Ten years ago on Wednesday an estimated 40 million litres of oil leaked from a faulty rig in the Montara field, in the Timor Sea, and for 10 weeks spread over tens of thousands of square kilometres of ocean.
In federal court proceedings, Indonesian seaweed farmers claimed the spill devastated their crops, costing them as much as $200m.
At the time, Montara was owned by an Australian subsidiary of Thai national petroleum company PTTEP.
However, last year PTTEP agreed to sell the field to junior oil player Jadestone Energy for US$195m.
Jadestone has never made a profit but the company’s chief executive, Paul Blakeley, told the Guardian it was fully insured to cover the cost of cleaning up a major spill, which can run into the hundreds of millions of dollars.
“The Montara asset is in good hands and we’ve got exciting plans for it,” he said.
Jadestone and PTTEP jointly decided to close the field in September last year, he said.
In November, the National Offshore Petroleum Safety and Environmental Management Authority (Nopsema) ordered it not be reopened “until the company demonstrates to Nopsema’s satisfaction that all safety critical equipment and systems required to support production operations at the facility are without risk to the health and safety of workers”.
In June, Jadestone said its employees assumed “key operational leadership positions” at the field, and costs were cut by US$20m a year.
Earlier this month, Nopsema approved a new safety plan submitted by Jadestone, allowing production to restart.
“We inherited an asset with a number of regulatory enforcement actions listed on their [Nopsema’s] website,” Blakeley said. “All of those had to be dealt with and have been dealt with.”
He said that in addition to the insurance, Jadestone had also demonstrated the “operational capability” to safely run the oil field.

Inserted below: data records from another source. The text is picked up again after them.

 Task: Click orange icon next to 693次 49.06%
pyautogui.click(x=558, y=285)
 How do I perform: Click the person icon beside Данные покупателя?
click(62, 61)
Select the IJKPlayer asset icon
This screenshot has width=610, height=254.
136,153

“As part of the Montara acquisition we’ve taken technical representatives from the underwriters offshore to demonstrate how we’ve improved,” he said.
However, Wilderness Society South Australia director Peter Owen said he was concerned about cost-cutting because it was “a major cause of the Montara disaster”.
“Jadestone’s London Stock Exchange listing says it has not turned a profit and there’s a question of whether it could afford a major oil spill accident,” he said.
An inquiry into the Montara disaster found PTTEP’s standards were not adequate and that “the company’s personnel on the rig demonstrated a manifestly inadequate understanding of their contents and knowledge of what they required”.
The company’s “senior personnel on the rig and onshore were also deficient in their decision‐making and judgments in relation to a number of important matters”, commissioner David Borthwick said.
Borthwick found PTTEP also “seriously misled” the regulator and said its licence should be reviewed.
However, PTTEP was fined just $500,000 and was allowed to resume production.
Jadestone, which is listed on the London AIM market, has not made a full-year profit since 2014, running up accumulated losses of more than US$309m.
However, it turned a profit in the quarter to the end of March of US$8.3m, which it said was “the first ever quarter of substantive positive after-tax profit for the company”.